El referendo concebido para aplastar a la minoría homosexual, a solteros y mujeres cabeza de familia es fruto excelso de la democracia directa instituida a la ligera, sin salvaguardias, en la Constitución del 91. Y ésta se inspiró, entre otros, en el filón despótico de Rousseau, quien concedió a la voluntad general el mismo poder inapelable y sin esguinces que otros atribuyeron al monarca absoluto. Aquella Carta defendió el pluralismo, la diversidad y el Estado laico, sí. Pero, inflamada contra el clientelismo y los partidos, se extravió en la fiebre de una democracia “participativa” en bruto, cuyo llamado ardía entonces en la región que se sacudía las dictaduras. Fue su primera usufructuaria la autocracia de Uribe Vélez, edificada sobre su Estado de opinión, que se brincó mientras pudo las instituciones y reglas de la democracia. Abrevando en la misma fuente de ideas, vociferaron ahora Viviane Morales y Lucio, en arrebato místico y a la caza de votos, contra la llamada ideología de género, la homosexualización del país y su venezolanización.
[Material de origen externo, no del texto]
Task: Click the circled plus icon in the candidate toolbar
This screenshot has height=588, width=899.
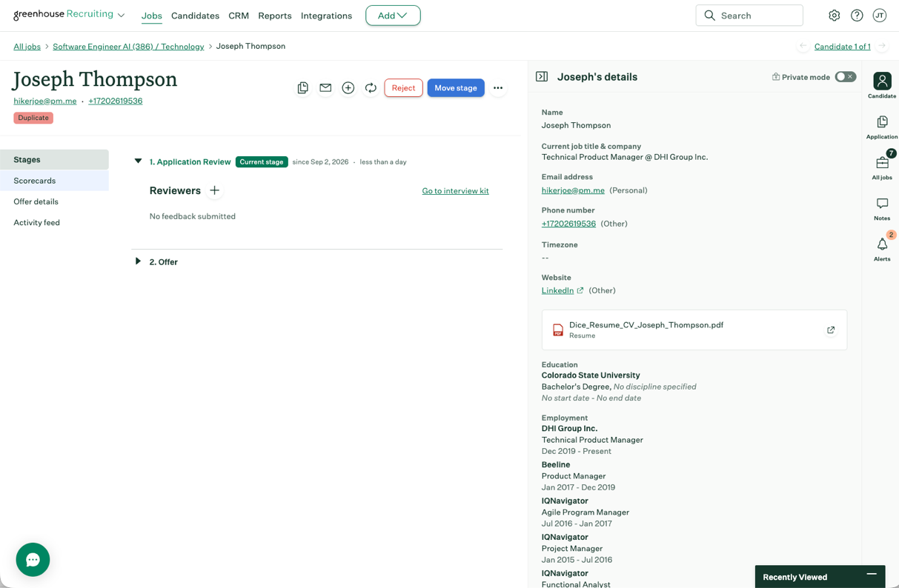Action: 348,88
Aquella democracia directa del 91 obraría en cabeza de individuos libres que convergen, dueños por fin de su destino, para adoptar por mayoría decisiones soberanas, esquivando la mano peluda de los partidos. Abundaron los constituyentes de la época en panegíricos a la expresión directa de las masas, en invectivas contra la clase política. Al punto que quisieron erigirse en Asamblea eterna, todopoderosa, y clausuraron el Parlamento para convocar, a desgana, nuevas elecciones. La divisa, armonizar modernización política con el modelo económico que Washington imponía y nuestra Carta cooptó. Tal pauta, empero, en vez de fortalecer la participación política, la debilitó aún más; en vez de desarrollar un sentido de ciudadanía, lo bloqueó; al atacar sus organizaciones, desactivó a la sociedad y la atomizó.
Enemigo jurado de los partidos y del sistema representativo fue Rousseau, heraldo de la voluntad general. Si Hobbes concibió el Estado como poder único, soberano, indivisible y absoluto, el ginebrino le confirió los mismos atributos a la voluntad general. Ya desde el Estado, ya desde la sociedad, ambos militan con la divisa absolutista: el pueblo-uno, corolario del poder-uno, tan caros a dictadores que vemos desfilar, con botas o sin ellas, en nuestros días. Como comprobamos, acá y allá, que la voluntad general así concebida es voluntad unívoca, implacable y ciega a la diversidad de la sociedad contemporánea. Presupone aquella una sociedad uniforme, que asegura su cohesión y acalla el conflicto con el postrer recurso de Rousseau: la religión civil.
No fue civil la que Calvino impuso en Ginebra por votación directa, la mano en alto, del pueblo-uno en plaza pública; pero Rousseau formularía el mecanismo después. Como lo sería la imposición de la particular fe religiosa de Morales para dictar la moral, la ley y el ejercicio del poder en un Estado laico; para quitar y poner derechos fundamentales por capricho. Confesa añoranza del representante Carrasquilla, que querría gobernar con la Biblia y no con la Constitución.
Tocqueville advirtió sobre la tiranía de la mayoría; como antídoto propuso descentralizar el poder y multiplicar partidos y organizaciones sociales. Por oposición a la voluntad general de Rousseau, previno también contra las tendencias niveladoras, homogenizadoras de la igualdad en la democracia. En suma, peca la democracia directa porque avasalla a las minorías, lacera su ciudadanía y puede conducir al totalitarismo. O, a lo menos, a una dictadura electiva, ataviada como democracia del aplauso. O como populismo refrendario, que es perversión de la democracia directa.